With mathematics, this leads to confusion both in understanding the symbols commonly used in problems and equations, and in making sense of word problems. For example, if you ask a child, "how many times does 4 go into 12?" -- it is possible that the only words the dyslexic child has heard that make sense are *four* and *twelve*. The other words:

how many times does go into

are all words that potentially cause confusion and may be meaningless.

If the child is asked to read that sentence on his own, he might additionally be confused by the numerals, especially 12, as there is a tendency to transpose numbers. That is, to a dyslexic, 12 may look the same as 21.

In algebra, the same problem might be written as,

4 x *x* = 12 -- with the student asked to solve for the value of *x*

This is an improvement, as there are not as many words to make sense of - but it is still meaningless if the child does not know the meaning of the symbols x and = -- plus, there is the added confusion of the similarity of appearance between the letter *x*, used to represent the unknown value, and the x sign for multiplication. The problem with possible transposition of numerals in 12 also remains.

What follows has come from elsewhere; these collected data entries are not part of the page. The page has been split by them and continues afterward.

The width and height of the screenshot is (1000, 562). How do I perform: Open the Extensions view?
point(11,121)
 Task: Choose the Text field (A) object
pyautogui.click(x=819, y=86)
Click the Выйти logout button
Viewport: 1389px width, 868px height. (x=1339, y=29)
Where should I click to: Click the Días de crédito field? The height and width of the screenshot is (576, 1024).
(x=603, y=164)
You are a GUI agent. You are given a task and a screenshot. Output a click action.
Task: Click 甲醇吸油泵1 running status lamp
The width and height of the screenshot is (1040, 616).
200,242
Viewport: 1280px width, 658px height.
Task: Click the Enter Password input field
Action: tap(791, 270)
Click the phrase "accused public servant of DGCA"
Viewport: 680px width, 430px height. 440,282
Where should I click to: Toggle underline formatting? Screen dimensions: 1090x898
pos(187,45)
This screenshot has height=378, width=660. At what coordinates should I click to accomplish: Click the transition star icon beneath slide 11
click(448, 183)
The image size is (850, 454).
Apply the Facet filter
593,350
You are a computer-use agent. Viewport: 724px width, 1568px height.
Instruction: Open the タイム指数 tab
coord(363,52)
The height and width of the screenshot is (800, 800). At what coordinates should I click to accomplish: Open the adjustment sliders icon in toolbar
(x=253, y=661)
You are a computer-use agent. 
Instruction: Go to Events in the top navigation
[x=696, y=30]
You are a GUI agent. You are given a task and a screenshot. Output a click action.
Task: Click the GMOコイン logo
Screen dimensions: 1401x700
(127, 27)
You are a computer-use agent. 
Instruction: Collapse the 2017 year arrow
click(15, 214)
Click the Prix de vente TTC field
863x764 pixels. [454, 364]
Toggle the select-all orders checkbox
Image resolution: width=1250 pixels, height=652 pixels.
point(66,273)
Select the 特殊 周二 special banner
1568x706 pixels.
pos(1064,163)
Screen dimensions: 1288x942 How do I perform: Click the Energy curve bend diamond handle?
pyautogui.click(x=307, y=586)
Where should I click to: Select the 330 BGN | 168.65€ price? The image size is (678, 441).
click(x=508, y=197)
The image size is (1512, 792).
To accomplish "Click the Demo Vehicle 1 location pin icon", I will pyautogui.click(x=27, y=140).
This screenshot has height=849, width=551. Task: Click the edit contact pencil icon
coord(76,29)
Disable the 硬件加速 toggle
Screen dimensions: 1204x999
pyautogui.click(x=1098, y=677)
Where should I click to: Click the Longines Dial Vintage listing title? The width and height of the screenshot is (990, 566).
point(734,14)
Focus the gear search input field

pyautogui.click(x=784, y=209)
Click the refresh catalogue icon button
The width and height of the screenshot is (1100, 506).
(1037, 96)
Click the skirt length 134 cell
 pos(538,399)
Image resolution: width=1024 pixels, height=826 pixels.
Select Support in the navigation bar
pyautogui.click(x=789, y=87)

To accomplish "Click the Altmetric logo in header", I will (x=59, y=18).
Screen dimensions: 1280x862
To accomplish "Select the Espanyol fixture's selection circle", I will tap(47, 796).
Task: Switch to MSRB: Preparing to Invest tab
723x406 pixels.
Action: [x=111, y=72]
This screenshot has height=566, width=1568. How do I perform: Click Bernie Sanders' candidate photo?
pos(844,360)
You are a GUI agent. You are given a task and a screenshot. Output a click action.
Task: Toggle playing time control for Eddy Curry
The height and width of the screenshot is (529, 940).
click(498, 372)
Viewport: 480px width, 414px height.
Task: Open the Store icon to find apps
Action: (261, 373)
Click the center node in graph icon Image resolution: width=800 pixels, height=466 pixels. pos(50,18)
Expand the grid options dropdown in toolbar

Most dyslexic children have strong visual and spatial reasoning skills, so they tend to understand math concepts that are taught through manipulative or visual strategies better, although the issues with understanding concepts of time and sequence can still be a barrier. But it would be easier for most if you gave them 12 beads and asked them to divide them into 4 equal groups, and then tell you how many groups they had.

Because the root cause of the problem is the lack of understanding of particular words, symbols or concepts, each child has their own unique set of barriers. Each, over time, will have learned to recognize some words and symbols, or mastered some concepts, but not others -- so each will have their own particularized area of difficulty.

Obviously, the solution is to resolve the underlying confusion through mastery of all needed words and concepts. With the [Davis® Dyslexia Correction] program and [Davis® Math Mastery], a Davis Facilitator would offer a systematic approach to mastering letters, numerals, symbols, small words, and basic concepts underlying mathematics.

A tutor, classroom teacher, or parent working with a child on a particular area can help simply by keeping in mind that it is often very simple misunderstandings over words and symbols that are the root of the problem. That is, often the child cannot provide an answer simply because she does not understand what is being asked.